Record Reviews: Mucca Pazza, Rob Swift’s Roc Raida Mix

Mucca Pazza- Safety Fifth (Electric Cowbell Records, 2012)

Mucca Pazza are a few-dozen strong group from Chicago, an ensemble that blends a bewildering array of styles (tango, spaghetti western soundtracks, and heavy funk, to name just a few), delivers the resulting musical stew with instrumentation befitting a traditional brass marching band, and throws in some accordions and surf guitars, just for good measure.  This, their third album, is the first to be released on Brooklyn’s Electric Cowbell Records, and it fits well with the label’s “anything and everything funky” aesthetic.  The tunes range from madcap carousel fanfares to slithery groove monsters to pastoral waltzes to stomping oom-pah shanties.  Some selections come off like soundtracks to cop shows from far-distant cultures, some like marches performed by a group that just discovered the Sousa songbook at the bottom of a bottle of whiskey, and occasionally, the band’s improvisational nature and experimental impulses shoot straight past traditional forms and towards some distant free-jazz galaxy.  It’s an album I’d recommend to anyone with an open musical mind; a record that’s insanely diverse, completely unpredictable, and thoroughly endearing.

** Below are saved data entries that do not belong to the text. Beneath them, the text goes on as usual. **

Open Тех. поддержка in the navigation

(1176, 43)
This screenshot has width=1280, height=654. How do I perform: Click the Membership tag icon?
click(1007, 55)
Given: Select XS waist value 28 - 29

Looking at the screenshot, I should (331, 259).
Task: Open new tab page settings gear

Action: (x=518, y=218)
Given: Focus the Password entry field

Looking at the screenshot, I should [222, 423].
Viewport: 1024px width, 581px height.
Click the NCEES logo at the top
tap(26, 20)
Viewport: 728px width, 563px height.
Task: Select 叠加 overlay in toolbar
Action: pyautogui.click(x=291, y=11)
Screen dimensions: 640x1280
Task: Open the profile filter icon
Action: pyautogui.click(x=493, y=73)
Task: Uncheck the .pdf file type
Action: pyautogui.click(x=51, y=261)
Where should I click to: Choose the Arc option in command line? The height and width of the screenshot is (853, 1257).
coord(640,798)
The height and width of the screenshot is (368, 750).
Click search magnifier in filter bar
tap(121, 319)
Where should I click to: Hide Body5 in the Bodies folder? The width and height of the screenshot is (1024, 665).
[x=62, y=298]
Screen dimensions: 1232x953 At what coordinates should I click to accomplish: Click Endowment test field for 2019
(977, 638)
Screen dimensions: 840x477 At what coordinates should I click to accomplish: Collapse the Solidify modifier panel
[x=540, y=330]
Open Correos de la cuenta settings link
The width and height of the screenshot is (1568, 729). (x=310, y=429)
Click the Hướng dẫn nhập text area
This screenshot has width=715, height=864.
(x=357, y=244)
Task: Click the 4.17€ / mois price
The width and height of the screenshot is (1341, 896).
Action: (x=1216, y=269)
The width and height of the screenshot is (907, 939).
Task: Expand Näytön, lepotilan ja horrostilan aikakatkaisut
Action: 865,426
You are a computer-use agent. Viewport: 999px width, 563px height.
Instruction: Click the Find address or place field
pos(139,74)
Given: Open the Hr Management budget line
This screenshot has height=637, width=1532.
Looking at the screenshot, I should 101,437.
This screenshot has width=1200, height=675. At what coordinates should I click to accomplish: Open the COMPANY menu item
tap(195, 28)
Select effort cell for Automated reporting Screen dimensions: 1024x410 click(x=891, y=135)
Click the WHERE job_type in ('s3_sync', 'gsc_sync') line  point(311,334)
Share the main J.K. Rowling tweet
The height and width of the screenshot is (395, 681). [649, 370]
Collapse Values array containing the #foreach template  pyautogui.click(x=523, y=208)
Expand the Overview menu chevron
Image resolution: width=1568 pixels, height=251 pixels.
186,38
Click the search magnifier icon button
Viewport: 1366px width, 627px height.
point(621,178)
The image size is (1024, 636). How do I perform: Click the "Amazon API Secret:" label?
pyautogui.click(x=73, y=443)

Safety Fifth is available on CD or as a digital download.

DJ Rob Swift- Roc For Raida (Self-released, 2012)

The world of hip-hop suffered an incalculable loss when Grandmaster Roc Raida passed away in September of 2009.  Over the previous two decades, Raida took the art of DJing to new levels: participating in competitions and winning a world championship title, inventing and refining new scratches and techniques, producing records for a variety of respected artists, and with his group The X-ecutioners, bringing the art of turntablism to a worldwide audience.  He was a tireless ambassador for the art form, and one of the greatest DJs of all time.

And now, a few years after his passing, his collaborator and bandmate Rob Swift has released a new mixtape honoring his fallen friend.  The 18 tracks encompass some of Raida’s classic productions and performances, interview segments with Raida and the artists he influenced, and new recordings of his DJ routines as re-interpreted by his fellow X-ecutioners (Mista Sinista, Total Eclipse, Precision, and Swift himself).  It’s a history lesson, a fine reminder of the artistry that mixing records can ascend to.  And though it’s a tribute disc, it never veers too far toward melancholy; the vibe stays laid-back and funky throughout.  Raida’s compositional style tended toward the moody and melodic, and it’s fitting that one of his closest friends now uses those sounds to pay tribute and mark his memory.  If you’re a fan of hip-hop, turntablism, or deep groovy sounds, this is an essential purchase.

Roc For Raida is available on CD or as a digital download (in a variety of formats) from Rob Swift’s bandcamp site.  Proceeds go to Roc Raida’s family.